Possible Way for Avoiding Account Skew:
There is only one way to avoid Account skew, that is by distribution of such child records across multiple accounts rather than accumulation on a single record. Having an even distribution of child records across parent accounts fool proofs our organization against performance hits due to account skew.
2. Ownership Skew
Ownership data skew is another type of date skew which is very common in Salesforce. This issue occurs when more than 10000 records are owned by a single Salesforce user. Since every record inside Salesforce needs to have an owner, it is quite common in organizations to make a default owner or queue, to which all the unassigned or unused records go to. It is a preferred solution for many organizations in such use case, but little do they know that though this might work for small data sets, this will fail when we are dealing with large data. This increases the probability of performance issues whenever some change to the sharing settings or some similar operation occurs. For example, if a user owns large number of records and he/she is moved around in the role hierarchy, then the sharing rules for all the records owned by that user will be reevaluated and that will result in a long running operation.
Possible Ways for Avoiding Ownership Skew:
- The best way to avoid this kind of skew will be even distribution of such records among multiple users rather than having a single user for all.
- If you are compelled to stay put with this solution, then the performance impacts can be reduced by not assigning the user (record owner) to a role.
- If the owner must have a role, then try to keep the user on top of the role hierarchy. This will avoid the user being passed around the role hierarchy.
- Make sure that the user is not a member of any public group which is acting as the source for a sharing rule.
3. Lookup Skew
Lookup skew is similar to Account skew but can affect a broader number of objects. This happens when large number of records are associated to a single record in the lookup object. Since lookup fields can exist on standard as well as custom fields, lookup skew problem can arise on any custom object in the organization. This happens regardless of whether that lookup exists on a single object or across multiple objects.
Possible Ways for Avoiding Lookup Skew:
- One method is to distribute the skew across multiple lookup fields.

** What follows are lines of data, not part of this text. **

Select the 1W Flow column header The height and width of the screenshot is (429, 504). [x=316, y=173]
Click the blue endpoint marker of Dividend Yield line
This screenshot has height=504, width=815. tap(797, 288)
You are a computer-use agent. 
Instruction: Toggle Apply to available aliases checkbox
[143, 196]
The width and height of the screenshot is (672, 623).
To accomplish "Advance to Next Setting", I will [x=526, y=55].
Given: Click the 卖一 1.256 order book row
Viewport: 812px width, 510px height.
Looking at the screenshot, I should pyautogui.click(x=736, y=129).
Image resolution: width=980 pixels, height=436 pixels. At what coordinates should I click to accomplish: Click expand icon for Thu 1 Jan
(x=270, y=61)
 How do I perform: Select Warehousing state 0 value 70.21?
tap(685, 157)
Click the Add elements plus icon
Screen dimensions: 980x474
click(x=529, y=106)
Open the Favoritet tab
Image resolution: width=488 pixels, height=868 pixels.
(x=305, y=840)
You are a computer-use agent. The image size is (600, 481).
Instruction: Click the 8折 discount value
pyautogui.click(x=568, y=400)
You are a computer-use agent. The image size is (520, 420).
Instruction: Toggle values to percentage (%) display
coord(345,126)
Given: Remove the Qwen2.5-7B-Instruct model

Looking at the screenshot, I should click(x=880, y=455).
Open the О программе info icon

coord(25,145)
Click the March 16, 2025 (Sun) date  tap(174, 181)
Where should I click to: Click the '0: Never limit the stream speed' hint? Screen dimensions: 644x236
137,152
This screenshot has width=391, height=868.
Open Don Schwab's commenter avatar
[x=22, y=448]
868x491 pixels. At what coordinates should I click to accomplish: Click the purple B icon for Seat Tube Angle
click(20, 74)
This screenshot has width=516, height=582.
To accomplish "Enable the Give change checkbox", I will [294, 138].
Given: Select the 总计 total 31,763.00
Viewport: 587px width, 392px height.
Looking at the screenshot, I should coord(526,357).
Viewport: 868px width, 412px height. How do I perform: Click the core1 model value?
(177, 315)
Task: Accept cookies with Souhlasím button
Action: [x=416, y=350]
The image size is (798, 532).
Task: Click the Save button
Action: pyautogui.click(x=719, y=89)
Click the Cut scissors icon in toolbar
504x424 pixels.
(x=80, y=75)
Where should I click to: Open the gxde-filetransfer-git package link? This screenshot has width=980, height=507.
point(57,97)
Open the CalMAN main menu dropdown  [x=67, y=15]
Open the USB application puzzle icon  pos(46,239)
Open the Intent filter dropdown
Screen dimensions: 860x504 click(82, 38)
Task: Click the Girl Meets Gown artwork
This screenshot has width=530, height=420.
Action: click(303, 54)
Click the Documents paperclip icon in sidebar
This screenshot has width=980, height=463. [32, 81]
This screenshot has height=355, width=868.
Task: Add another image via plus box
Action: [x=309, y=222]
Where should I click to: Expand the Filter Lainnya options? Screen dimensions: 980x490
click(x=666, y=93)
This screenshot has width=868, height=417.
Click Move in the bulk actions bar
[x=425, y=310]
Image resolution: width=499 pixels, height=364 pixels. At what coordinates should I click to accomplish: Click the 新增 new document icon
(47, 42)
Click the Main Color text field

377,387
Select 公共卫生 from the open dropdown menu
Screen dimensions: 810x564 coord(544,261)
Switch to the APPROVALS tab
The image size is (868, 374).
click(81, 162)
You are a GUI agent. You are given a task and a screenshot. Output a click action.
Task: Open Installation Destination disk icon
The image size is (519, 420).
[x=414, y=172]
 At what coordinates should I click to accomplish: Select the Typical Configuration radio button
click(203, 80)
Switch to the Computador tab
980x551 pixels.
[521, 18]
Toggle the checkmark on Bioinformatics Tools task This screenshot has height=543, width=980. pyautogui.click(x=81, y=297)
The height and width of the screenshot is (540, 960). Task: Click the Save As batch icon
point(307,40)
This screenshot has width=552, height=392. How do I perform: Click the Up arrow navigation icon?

The main cause of the problem is that large number of records are lookup to the same record. By providing additional lookup values to distribute the skew, record lock exceptions can be minimized or even eliminated.
- Remove unnecessary workflow rules or process builders on the objects in order to reduce the record saving time. Also, make sure that the synchronous apex code and triggers are well optimized.
- In case the number of lookup values are low and definite, you can use picklist values to represent the lookup values rather than using lookup fields.
Data plays a crucial role in the business architecture of large organizations and hence these problems are very common. By taking a few steps while designing our architecture, the data skew problems can be avoided. Having a distributed data is still the best bet for getting rid of these skews and their repercussions.